How about a decent lens for landscaping that's around $500 or under. Most people can't afford thousand dollars $2,000 $3,000 for lenses. Thank you for your time and your input. Camera is a Nikon D5100

My sentiments exactly. I also have a Nikon D5100 and keep checking to see if there is anything affordable for those of us on a budget. So far doesn't look too promising.

Thanks for the comments, Jim and Gladys. Very fair about looking for some more affordable options. The lenses mentioned in this article are just suggestions or examples of types of lenses to illustrate a point about how zooms and primes, at the peak of performance, can be pretty similar in quality. Some suggestions for more budget-friendly lenses, specifically for the D5100, might be something like the AF-S NIKKOR DX 10-24mm f/3.5-4.5G ED (, the AF-S DX NIKKOR 35mm f/1.8G (, or even the AF-S NIKKOR 85mm f/1.8G (; just depends on what kind of focal length you're looking for. The 35mm and 85mm lenses are faster and single focal lengths while the zoom has a wider field of view but is a bit slower. All three would be great for landscape shooting, and would make a really versatile 3-lens kit.

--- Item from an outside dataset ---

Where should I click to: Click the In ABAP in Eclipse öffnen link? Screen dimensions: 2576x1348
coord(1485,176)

"the need for an f/1.4 lens isn’t as great." Then a bit further "some slightly narrower focal lengths really shine as primes, such as the no-holds-barred Zeiss Otus 28mm f/1.4"... Really? Besides the focal length and aperture sections, which are good basics, the rest is just as baffling as the companion article on landscape cameras. Prime lenses and "manual focus only" lenses are really not mainstream for landscape (although manual focus itself is useful). Very disappointing content.



Hi Max,

The reason for bringing up the Otus 28mm f/1.4 isn't simply due to it's f/1.4 maximum aperture; that lens is much more than only a fast lens, it has an impressive lens construction to eliminate virtually all types of aberrations for high color fidelity, sharpness, and clarity. The fact that it is an f/1.4 is certainly a plus, but definitely not the main reason most would be looking at that lens.

I'd disagree that primes and manual focus designs are not very "mainstream" for landscape shooting, however the article does cite the pros for working with autofocus and zooms. There are pros and cons to almost any lens type you use--auto or manual focus, prime or zoom--regardless of the subject matter you're working with.

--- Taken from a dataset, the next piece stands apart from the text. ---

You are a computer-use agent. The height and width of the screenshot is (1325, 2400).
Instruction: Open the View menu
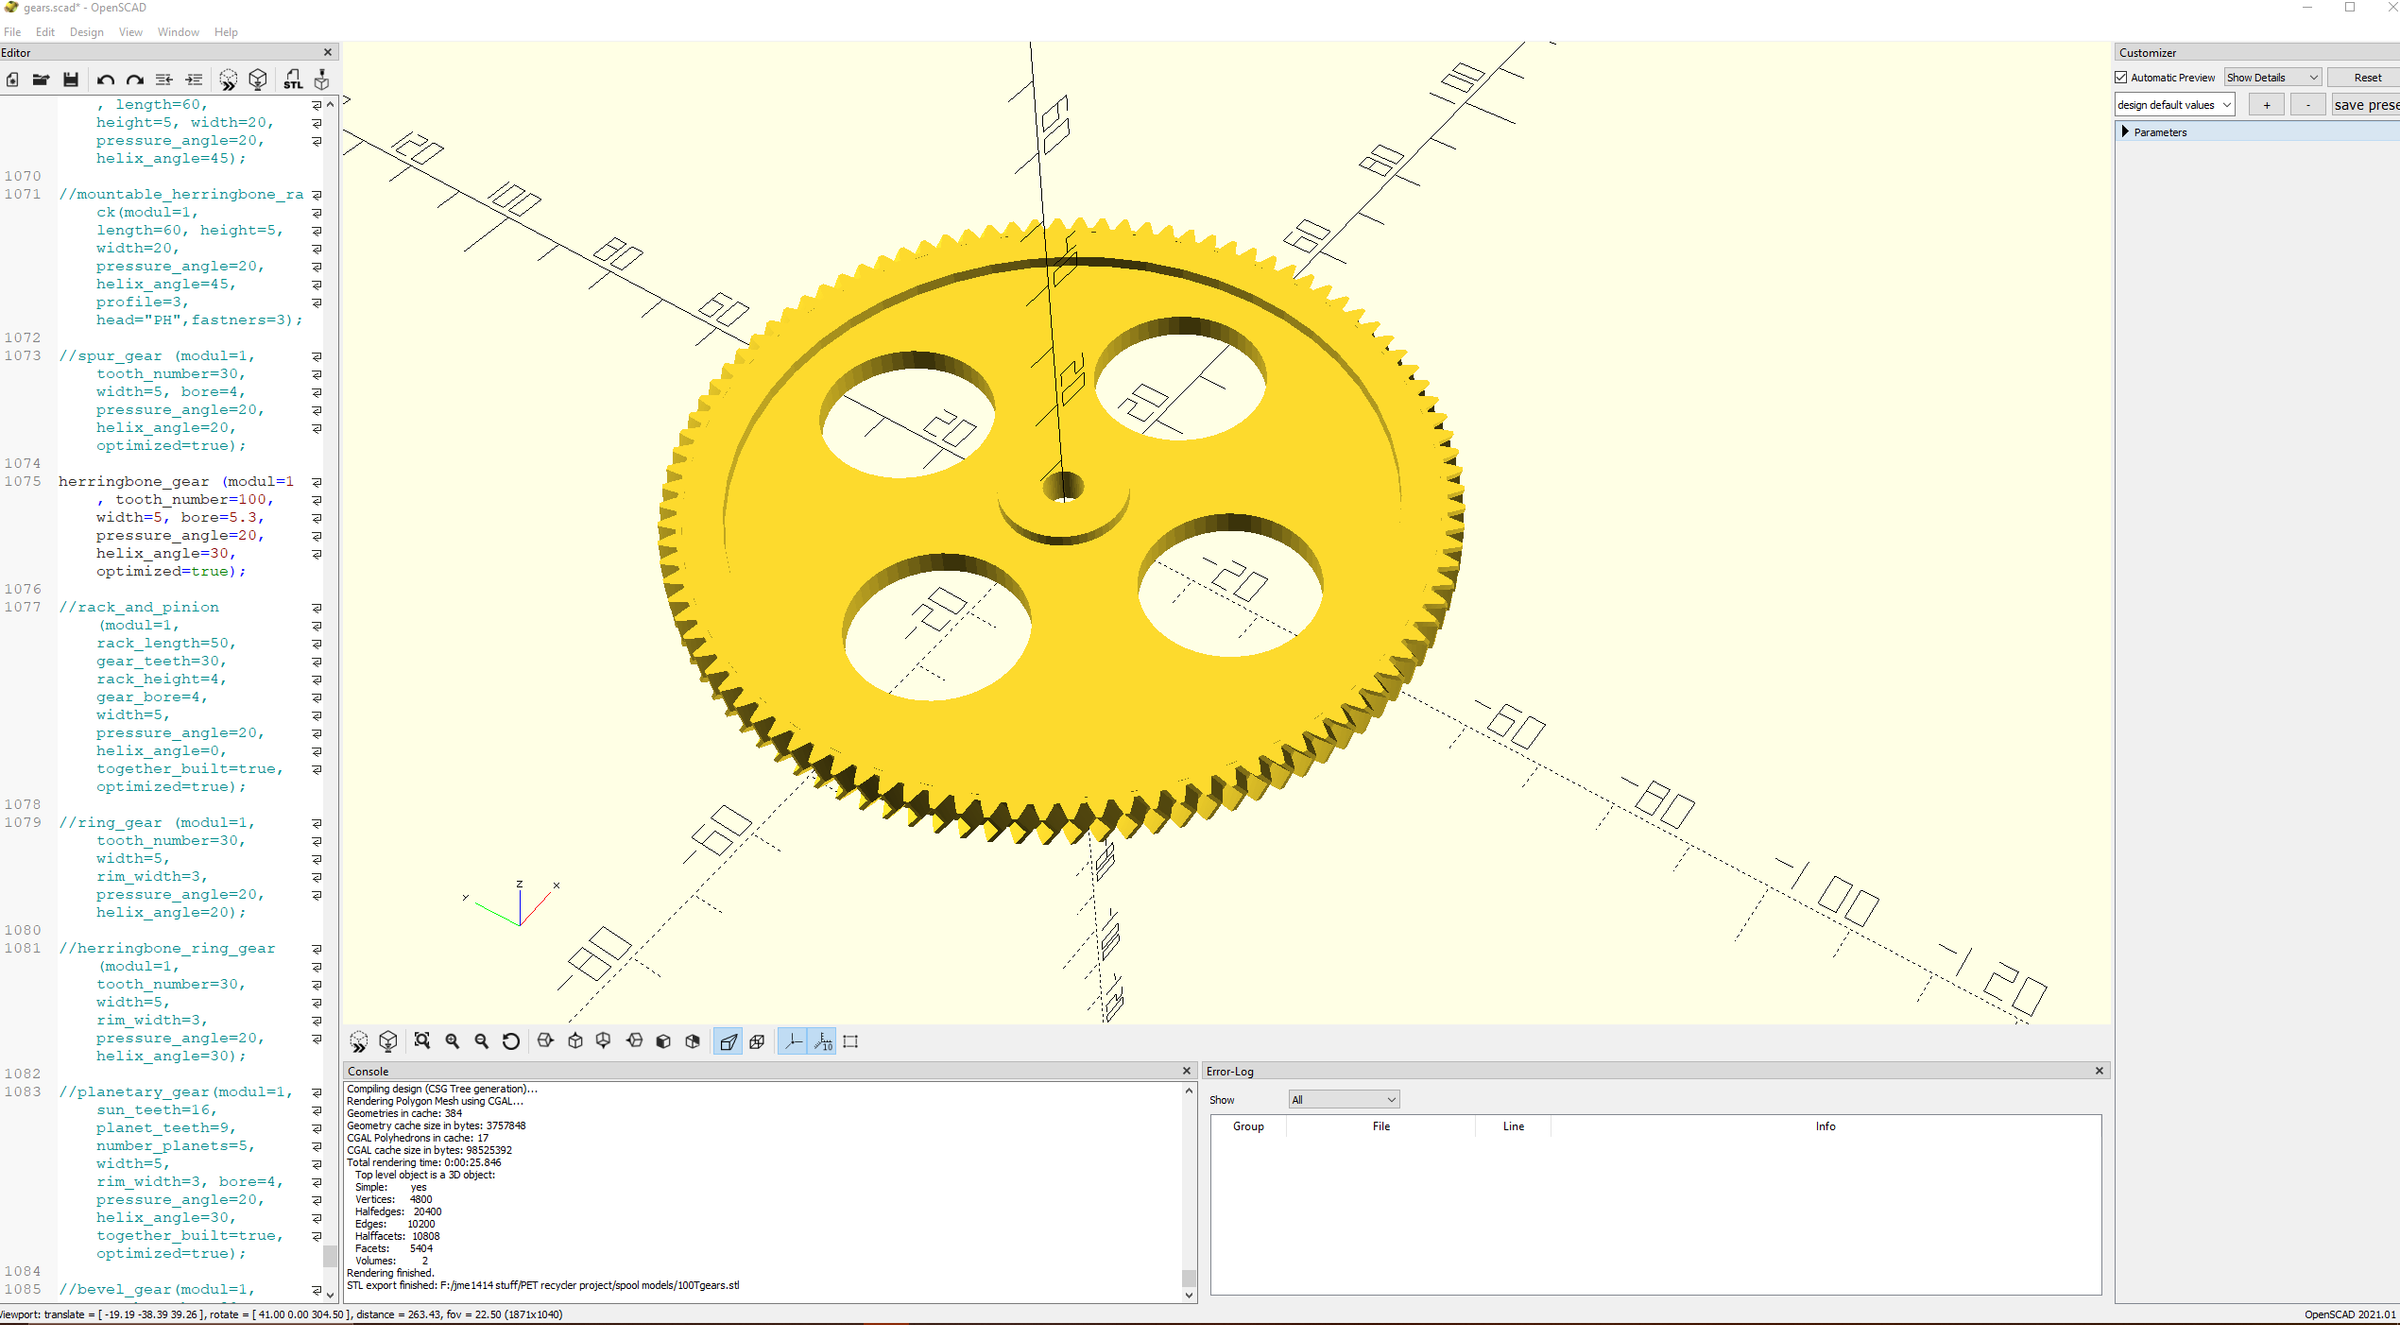point(130,32)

I agree. In wide angle lanscape photography the sharpness is very important, because the reproduction ratio is very low, and the tine detail will be render even smaller. It´s linked with depth of field in some compositions. The scape will not run, like wildlife. The lanscape will note move, like pets or children. you can set focus manually and wait for the right light, and fast, in the right moment, press the shutter butom. For point and shooters , i agree that auto focus is the mainstream for landscape, and for any other type of photography.

Truly, wide-angle lenses are particularly suitable for landscape photography. Thank you so much Bjorn for sharing this information about lenses that can help take better landspace photos.